Over the past few years Netflix has made a major push in an attempt to win some of Hollywood’s biggest awards. While they haven’t won anything big yet (Roma seemingly just missed out on Best Picture last year and the streaming network’s plethora of acclaimed series still have not won a Best Series Emmy), Netflix has some big chances this year as we saw with the release of Martin Scorsese’s The Irishman last week. While Netflix’s movie release for this week doesn’t have the pop culture capital that The Irishman does, Marriage Story will certainly be another major awards contender for Netflix. Marriage Story is certainly a more subtle movie than most of the major Oscar contenders of this year, but that makes it all the better as it rests its success on two powerful performances from Scarlett Johansson and Adam Driver.
Marriage Story follows a couple: Charlie (a New York City theater director that has built a series of successful plays together played by Adam Driver) and Nicole (a once up and coming movie actress who becomes a theater actress to support her husband played by Scarlett Johansson). We enter their relationship as their marriage has deteriorated and Nicole gets an offer to work on a pilot in Los Angeles. Eager to start again, Nicole moves to Los Angeles with the couple’s young son, which begins a slippery slope to pursuing a divorce that both wanted to avoid.

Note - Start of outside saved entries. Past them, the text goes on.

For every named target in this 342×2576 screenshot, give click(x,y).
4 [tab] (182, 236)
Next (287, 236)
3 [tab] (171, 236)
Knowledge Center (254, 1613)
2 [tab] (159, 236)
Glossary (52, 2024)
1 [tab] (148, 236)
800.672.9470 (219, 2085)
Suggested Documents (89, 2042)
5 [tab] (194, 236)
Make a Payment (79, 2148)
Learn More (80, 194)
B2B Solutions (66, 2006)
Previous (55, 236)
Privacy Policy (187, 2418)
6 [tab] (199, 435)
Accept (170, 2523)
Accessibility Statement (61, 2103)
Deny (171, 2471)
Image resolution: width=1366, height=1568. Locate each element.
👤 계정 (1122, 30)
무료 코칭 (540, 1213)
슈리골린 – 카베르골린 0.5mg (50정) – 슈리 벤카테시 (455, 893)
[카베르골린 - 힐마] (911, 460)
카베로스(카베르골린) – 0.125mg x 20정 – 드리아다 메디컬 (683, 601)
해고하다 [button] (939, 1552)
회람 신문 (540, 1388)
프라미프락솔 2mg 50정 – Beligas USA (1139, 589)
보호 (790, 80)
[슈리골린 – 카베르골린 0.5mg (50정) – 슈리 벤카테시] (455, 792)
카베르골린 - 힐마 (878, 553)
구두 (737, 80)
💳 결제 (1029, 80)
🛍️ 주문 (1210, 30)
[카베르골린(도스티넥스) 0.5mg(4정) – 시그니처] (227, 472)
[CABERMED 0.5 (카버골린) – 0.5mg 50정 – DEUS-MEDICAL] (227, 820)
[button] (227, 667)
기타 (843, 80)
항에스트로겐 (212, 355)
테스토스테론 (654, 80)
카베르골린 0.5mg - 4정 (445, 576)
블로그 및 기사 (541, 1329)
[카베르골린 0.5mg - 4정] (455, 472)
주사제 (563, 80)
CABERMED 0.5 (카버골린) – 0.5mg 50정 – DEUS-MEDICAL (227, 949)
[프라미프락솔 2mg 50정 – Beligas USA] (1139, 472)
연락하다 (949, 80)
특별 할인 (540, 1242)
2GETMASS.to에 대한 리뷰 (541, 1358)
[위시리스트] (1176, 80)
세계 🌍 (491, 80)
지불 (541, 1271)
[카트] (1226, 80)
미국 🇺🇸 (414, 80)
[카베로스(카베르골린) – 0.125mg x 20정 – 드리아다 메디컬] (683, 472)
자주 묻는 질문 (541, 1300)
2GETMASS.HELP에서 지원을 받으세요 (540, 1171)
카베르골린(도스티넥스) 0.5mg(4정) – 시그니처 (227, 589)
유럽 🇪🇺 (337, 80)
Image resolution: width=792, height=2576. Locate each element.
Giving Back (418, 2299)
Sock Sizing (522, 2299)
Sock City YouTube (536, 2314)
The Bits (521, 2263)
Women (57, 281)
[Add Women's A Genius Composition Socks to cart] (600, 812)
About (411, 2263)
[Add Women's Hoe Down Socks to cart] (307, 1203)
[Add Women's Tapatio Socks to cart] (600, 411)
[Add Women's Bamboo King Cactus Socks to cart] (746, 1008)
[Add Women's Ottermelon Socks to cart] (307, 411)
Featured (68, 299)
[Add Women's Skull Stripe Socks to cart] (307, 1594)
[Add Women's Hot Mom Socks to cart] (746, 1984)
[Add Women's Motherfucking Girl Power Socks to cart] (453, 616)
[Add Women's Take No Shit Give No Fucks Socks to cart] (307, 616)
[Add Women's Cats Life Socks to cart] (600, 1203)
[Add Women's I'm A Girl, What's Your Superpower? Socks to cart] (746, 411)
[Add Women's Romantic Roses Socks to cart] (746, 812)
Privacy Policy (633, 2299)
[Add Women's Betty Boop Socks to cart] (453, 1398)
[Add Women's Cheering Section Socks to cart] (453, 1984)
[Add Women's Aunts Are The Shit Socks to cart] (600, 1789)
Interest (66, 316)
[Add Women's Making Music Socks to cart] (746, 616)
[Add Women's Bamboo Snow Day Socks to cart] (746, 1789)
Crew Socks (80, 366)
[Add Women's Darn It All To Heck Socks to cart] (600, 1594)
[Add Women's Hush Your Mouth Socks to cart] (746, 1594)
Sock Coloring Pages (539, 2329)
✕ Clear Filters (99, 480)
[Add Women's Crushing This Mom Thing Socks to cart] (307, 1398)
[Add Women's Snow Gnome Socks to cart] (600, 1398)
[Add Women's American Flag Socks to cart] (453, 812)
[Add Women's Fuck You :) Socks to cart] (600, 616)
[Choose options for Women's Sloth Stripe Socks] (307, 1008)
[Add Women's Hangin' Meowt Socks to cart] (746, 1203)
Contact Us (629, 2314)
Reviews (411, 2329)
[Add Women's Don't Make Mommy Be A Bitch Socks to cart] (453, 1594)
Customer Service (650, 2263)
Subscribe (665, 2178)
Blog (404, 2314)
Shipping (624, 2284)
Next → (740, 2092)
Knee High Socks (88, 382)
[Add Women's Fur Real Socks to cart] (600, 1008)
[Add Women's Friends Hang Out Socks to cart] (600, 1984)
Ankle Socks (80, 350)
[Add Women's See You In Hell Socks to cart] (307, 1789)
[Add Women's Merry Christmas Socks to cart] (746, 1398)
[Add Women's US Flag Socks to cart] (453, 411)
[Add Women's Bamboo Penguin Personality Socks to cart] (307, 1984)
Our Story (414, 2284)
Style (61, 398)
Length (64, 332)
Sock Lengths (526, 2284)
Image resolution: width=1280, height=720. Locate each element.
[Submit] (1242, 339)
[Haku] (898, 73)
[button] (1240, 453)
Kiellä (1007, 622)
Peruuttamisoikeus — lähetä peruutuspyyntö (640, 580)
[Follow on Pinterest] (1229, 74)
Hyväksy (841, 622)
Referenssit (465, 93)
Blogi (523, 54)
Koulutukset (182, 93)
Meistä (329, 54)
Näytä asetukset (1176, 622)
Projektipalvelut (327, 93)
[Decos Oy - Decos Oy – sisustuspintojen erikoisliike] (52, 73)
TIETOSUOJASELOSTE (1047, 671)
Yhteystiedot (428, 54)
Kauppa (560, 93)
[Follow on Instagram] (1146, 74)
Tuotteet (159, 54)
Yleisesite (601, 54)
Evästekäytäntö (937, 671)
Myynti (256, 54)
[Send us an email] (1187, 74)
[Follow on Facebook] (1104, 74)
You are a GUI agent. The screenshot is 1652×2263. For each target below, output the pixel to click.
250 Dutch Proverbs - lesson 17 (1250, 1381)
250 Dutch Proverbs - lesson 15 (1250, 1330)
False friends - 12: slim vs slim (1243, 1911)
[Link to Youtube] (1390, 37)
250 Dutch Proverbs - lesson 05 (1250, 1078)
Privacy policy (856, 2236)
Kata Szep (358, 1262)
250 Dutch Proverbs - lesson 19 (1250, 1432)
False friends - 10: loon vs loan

The most astonishing thing about this movie is that it gives you both sides of the conflict between the two main characters and never seems like it’s taking sides. The first third of the movie mostly centers on Scarlett Johansson’s Nicole. Johansson does a lot of work in making the character likable, and she builds up a great rapport with Azhy Robertson, who plays the couple’s son. This does wonders for the movie as Nicole is given less of the spotlight in the rest of the movie as Adam Driver’s Charlie takes center stage. Driver plays the much more emotional character and developments in the plot make it seem like Charlie is the character more at fault for the deterioration in the marriage. However, Driver and the writing do a lot of work in explaining Charlie’s mindset and that makes it so much easier to relate to the character and thus making what appears to be an equal field between the two characters.
Noah Baumbach (the movie’s director-writer who based this movie on his own divorce) does just as much as Johansson and Driver in making this movie work though. There’s a quirkiness to this movie that stands out more than most of his recent movies, but it never gets close to the point of something like the Coens or Wes Anderson. That really stands out in a movie that tries really hard to get into all of the little intricacies of the relationship at the center of the movie. It’s an interesting mix that makes this movie feel so realistic. Baumbach’s direction also stands out of the way as the actors’ performance power the movie’s most important scenes (whether it’s a wonderful one take as Nicole finally decides to listen to her lawyer and get a divorce or a scene that let’s Driver’s unique energy convey a sense of nervousness and embarrassment).
Marriage Story may feel small, but it’s ultimately one of the most honest portrayals of a relationship ever done in cinema.